- _Task brief_: Within the data below, state how many lines contain the string "This". Provide the number only.

- _Given records_:
------------------------

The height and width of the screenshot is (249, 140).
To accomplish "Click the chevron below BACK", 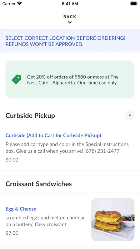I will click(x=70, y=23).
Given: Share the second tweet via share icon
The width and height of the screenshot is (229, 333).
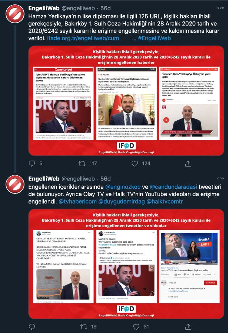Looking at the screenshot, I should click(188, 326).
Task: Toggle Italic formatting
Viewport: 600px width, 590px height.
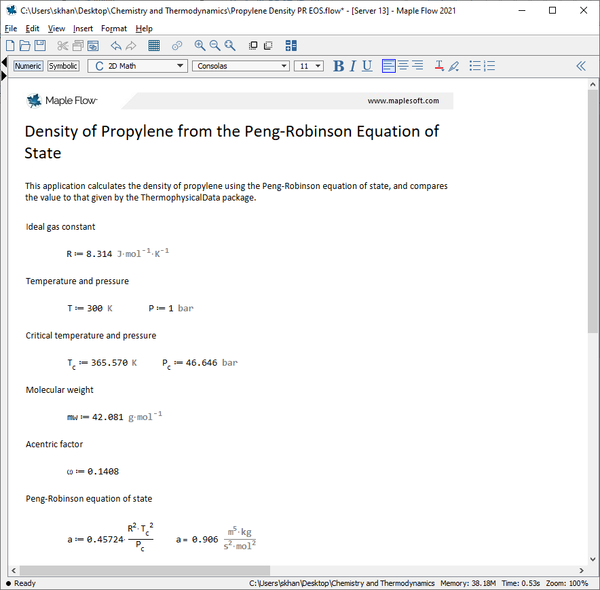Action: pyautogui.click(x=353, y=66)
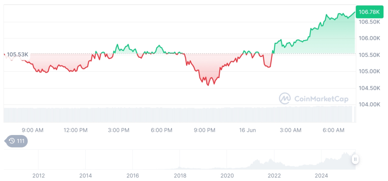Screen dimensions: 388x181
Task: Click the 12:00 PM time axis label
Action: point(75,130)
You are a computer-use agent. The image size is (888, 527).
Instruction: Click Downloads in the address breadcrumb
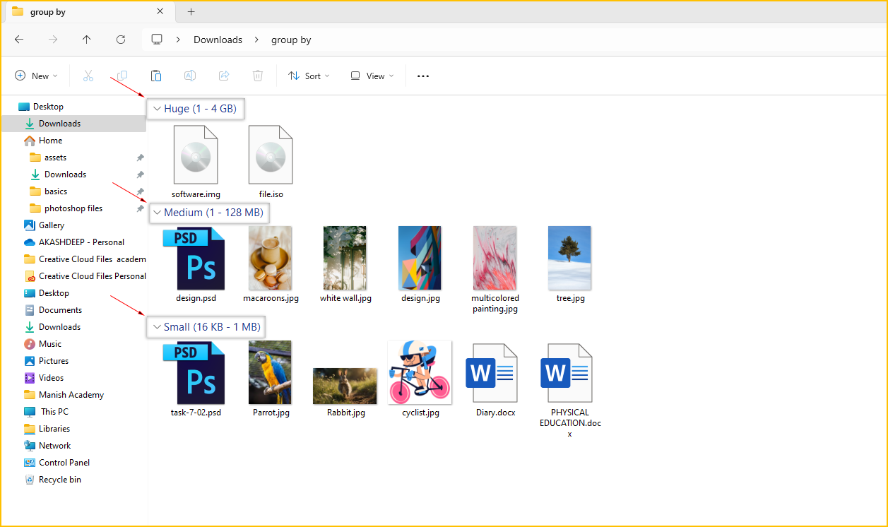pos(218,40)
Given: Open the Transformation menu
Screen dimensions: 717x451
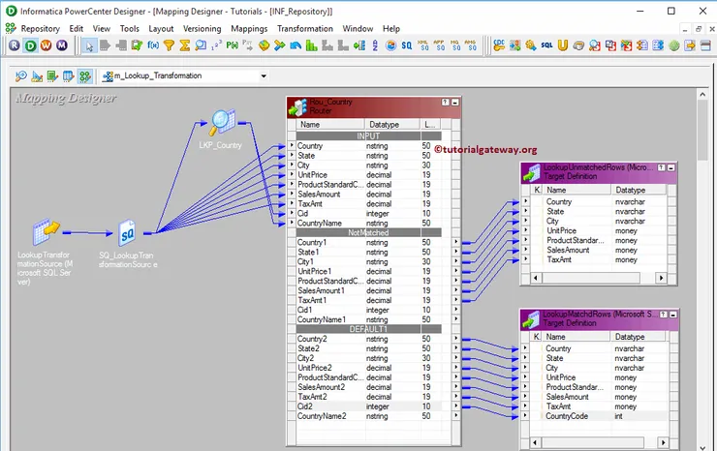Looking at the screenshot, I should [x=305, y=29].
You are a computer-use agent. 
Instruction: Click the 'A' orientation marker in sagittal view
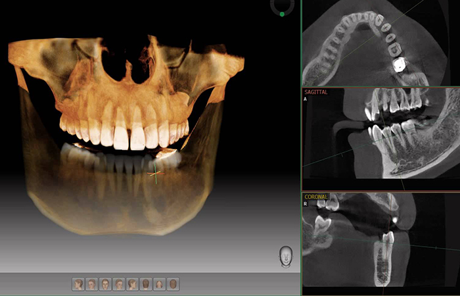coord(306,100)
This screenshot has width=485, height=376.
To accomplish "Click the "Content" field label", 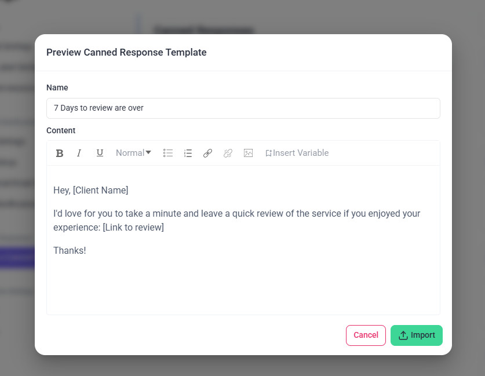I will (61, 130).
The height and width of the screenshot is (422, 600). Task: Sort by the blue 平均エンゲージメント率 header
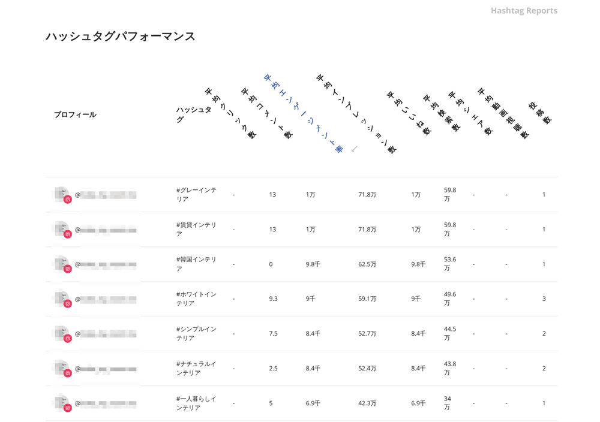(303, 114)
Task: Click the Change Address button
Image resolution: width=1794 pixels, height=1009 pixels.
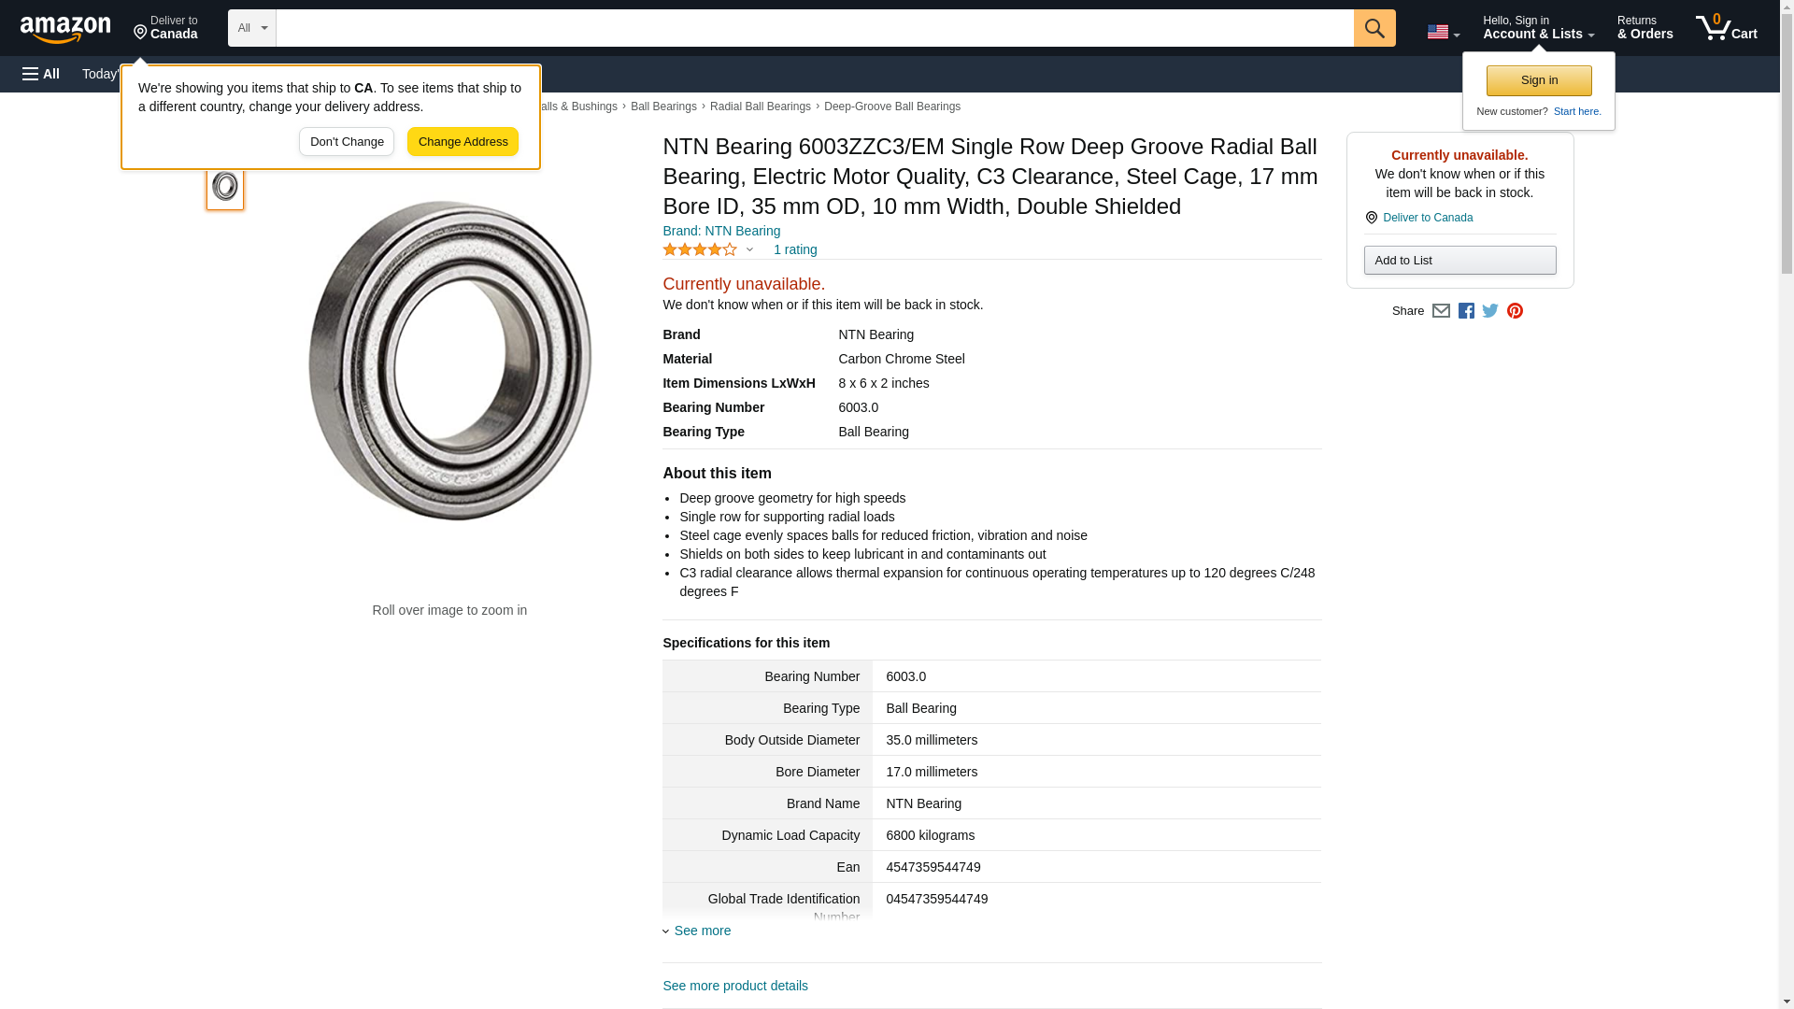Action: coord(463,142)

------------------------

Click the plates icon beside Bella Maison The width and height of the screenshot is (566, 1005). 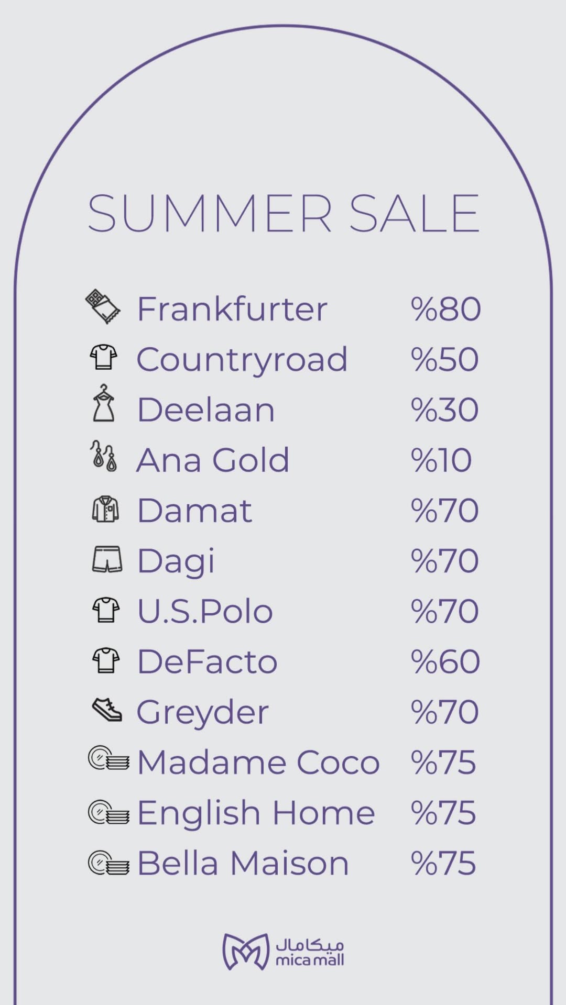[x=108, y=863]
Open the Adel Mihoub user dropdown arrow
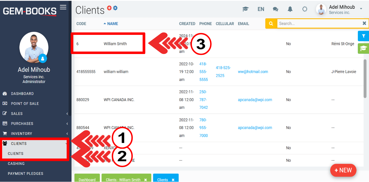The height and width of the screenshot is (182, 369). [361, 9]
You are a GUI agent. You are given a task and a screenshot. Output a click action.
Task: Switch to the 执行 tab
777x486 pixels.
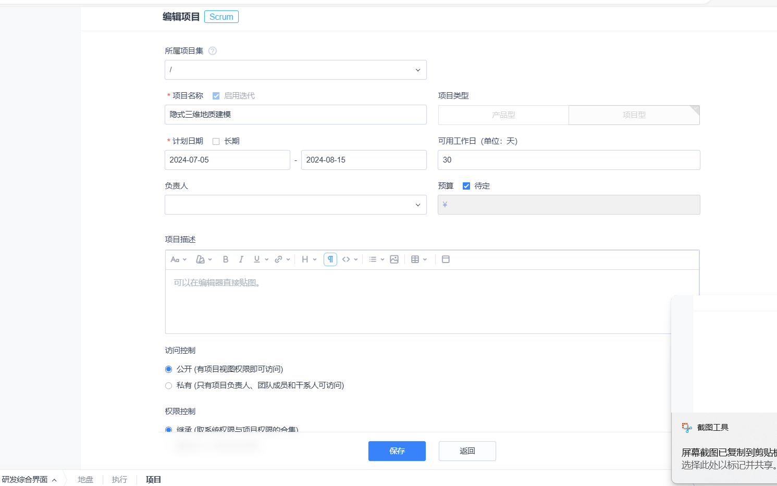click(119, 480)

------------------------

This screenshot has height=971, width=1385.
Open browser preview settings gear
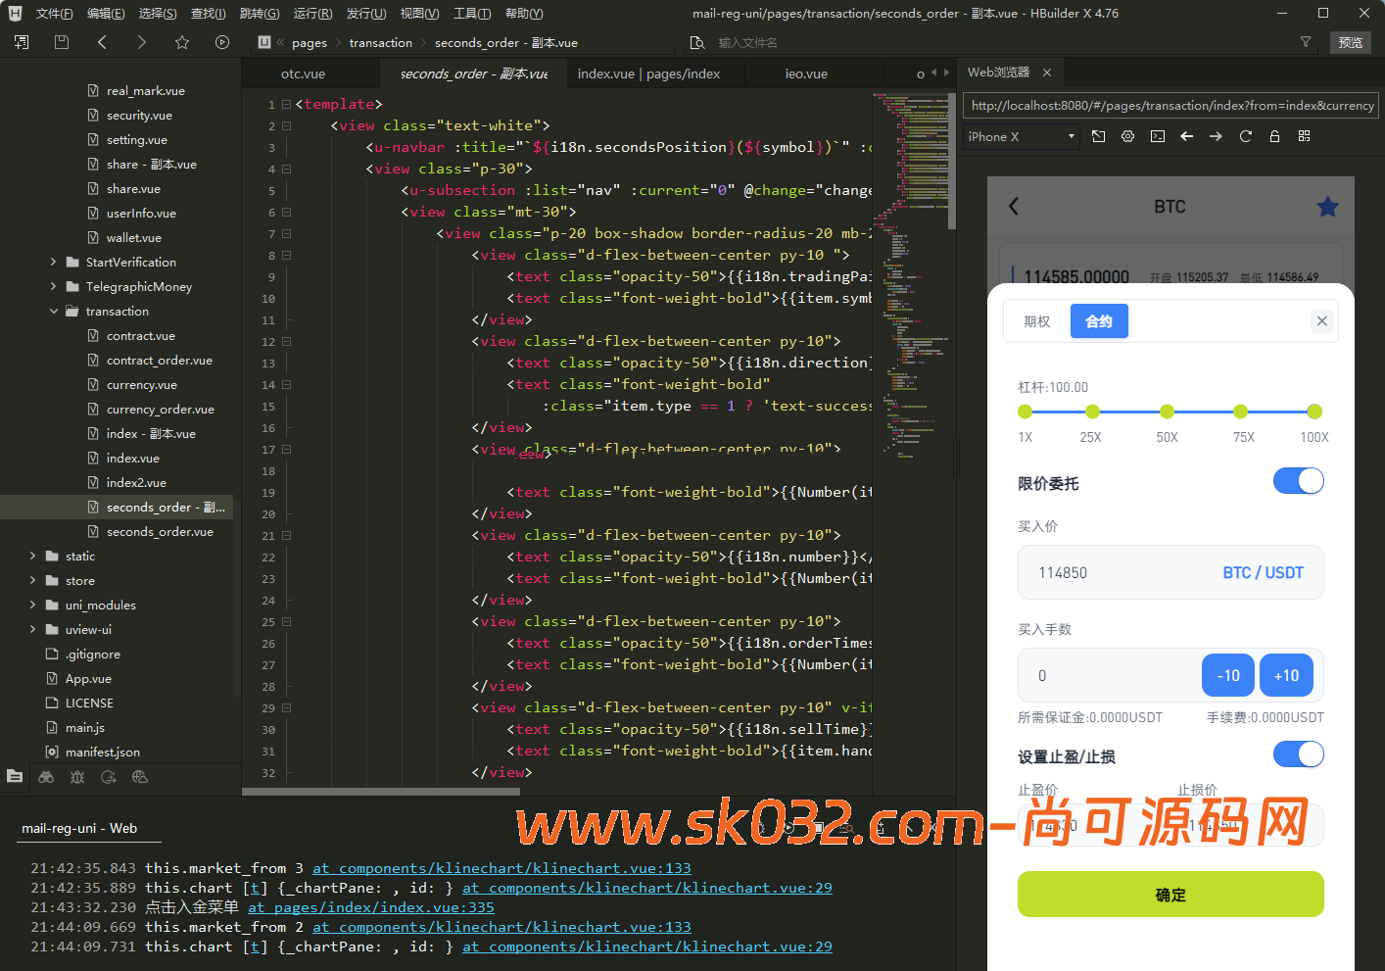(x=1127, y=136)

------------------------

- _Written answer_: 2